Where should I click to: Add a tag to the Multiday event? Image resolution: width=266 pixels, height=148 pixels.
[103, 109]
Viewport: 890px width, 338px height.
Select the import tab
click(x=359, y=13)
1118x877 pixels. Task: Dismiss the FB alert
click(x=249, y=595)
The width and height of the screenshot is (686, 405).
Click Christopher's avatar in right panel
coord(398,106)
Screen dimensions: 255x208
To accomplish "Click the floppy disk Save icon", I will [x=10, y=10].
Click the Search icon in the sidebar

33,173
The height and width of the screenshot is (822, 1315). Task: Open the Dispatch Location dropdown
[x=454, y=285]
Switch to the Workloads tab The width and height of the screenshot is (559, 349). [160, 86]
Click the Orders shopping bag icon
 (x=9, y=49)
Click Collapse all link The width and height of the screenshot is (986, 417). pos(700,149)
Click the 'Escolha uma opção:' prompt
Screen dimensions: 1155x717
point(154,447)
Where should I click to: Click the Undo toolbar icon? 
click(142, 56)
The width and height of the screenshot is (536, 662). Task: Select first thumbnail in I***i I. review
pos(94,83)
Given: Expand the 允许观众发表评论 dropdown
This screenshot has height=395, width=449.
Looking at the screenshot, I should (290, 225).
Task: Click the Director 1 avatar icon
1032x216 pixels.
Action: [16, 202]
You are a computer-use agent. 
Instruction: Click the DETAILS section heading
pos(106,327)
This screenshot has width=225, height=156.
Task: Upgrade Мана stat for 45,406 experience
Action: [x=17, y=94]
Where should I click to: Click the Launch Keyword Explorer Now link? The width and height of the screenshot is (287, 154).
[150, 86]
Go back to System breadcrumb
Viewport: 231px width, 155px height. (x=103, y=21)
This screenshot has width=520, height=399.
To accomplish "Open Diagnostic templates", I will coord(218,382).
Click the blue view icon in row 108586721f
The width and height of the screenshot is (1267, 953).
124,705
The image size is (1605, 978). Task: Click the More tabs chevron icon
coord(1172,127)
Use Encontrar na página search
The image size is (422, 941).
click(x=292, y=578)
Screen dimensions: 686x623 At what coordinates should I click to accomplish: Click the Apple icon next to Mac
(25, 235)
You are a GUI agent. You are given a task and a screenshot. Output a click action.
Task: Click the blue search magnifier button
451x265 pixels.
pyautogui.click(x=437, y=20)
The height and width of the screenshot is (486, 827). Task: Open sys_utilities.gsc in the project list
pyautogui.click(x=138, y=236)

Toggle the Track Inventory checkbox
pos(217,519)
==*==
■ **What the task requires**:
Please copy every line of the material exactly.

■ **Exercise output**:
Where should I click to: Add a tag to the Multiday event? Image resolution: width=266 pixels, height=148 pixels.
[103, 109]
Viewport: 890px width, 338px height.
Select the import tab
click(x=359, y=13)
1118x877 pixels. Task: Dismiss the FB alert
click(x=249, y=595)
The width and height of the screenshot is (686, 405).
Click Christopher's avatar in right panel
coord(398,106)
Screen dimensions: 255x208
To accomplish "Click the floppy disk Save icon", I will [x=10, y=10].
Click the Search icon in the sidebar

33,173
The height and width of the screenshot is (822, 1315). Task: Open the Dispatch Location dropdown
[x=454, y=285]
Switch to the Workloads tab The width and height of the screenshot is (559, 349). [160, 86]
Click the Orders shopping bag icon
 (x=9, y=49)
Click Collapse all link The width and height of the screenshot is (986, 417). pos(700,149)
Click the 'Escolha uma opção:' prompt
Screen dimensions: 1155x717
point(154,447)
Where should I click to: Click the Undo toolbar icon? 
click(142, 56)
The width and height of the screenshot is (536, 662). Task: Select first thumbnail in I***i I. review
pos(94,83)
Given: Expand the 允许观众发表评论 dropdown
This screenshot has height=395, width=449.
Looking at the screenshot, I should (290, 225).
Task: Click the Director 1 avatar icon
1032x216 pixels.
Action: [16, 202]
You are a computer-use agent. 
Instruction: Click the DETAILS section heading
pos(106,327)
This screenshot has width=225, height=156.
Task: Upgrade Мана stat for 45,406 experience
Action: [x=17, y=94]
Where should I click to: Click the Launch Keyword Explorer Now link? The width and height of the screenshot is (287, 154).
[150, 86]
Go back to System breadcrumb
Viewport: 231px width, 155px height. (x=103, y=21)
This screenshot has width=520, height=399.
To accomplish "Open Diagnostic templates", I will coord(218,382).
Click the blue view icon in row 108586721f
The width and height of the screenshot is (1267, 953).
124,705
The image size is (1605, 978). Task: Click the More tabs chevron icon
coord(1172,127)
Use Encontrar na página search
The image size is (422, 941).
click(x=292, y=578)
Screen dimensions: 686x623 At what coordinates should I click to accomplish: Click the Apple icon next to Mac
(25, 235)
You are a GUI agent. You are given a task and a screenshot. Output a click action.
Task: Click the blue search magnifier button
451x265 pixels.
pyautogui.click(x=437, y=20)
The height and width of the screenshot is (486, 827). Task: Open sys_utilities.gsc in the project list
pyautogui.click(x=138, y=236)

Toggle the Track Inventory checkbox
pos(217,519)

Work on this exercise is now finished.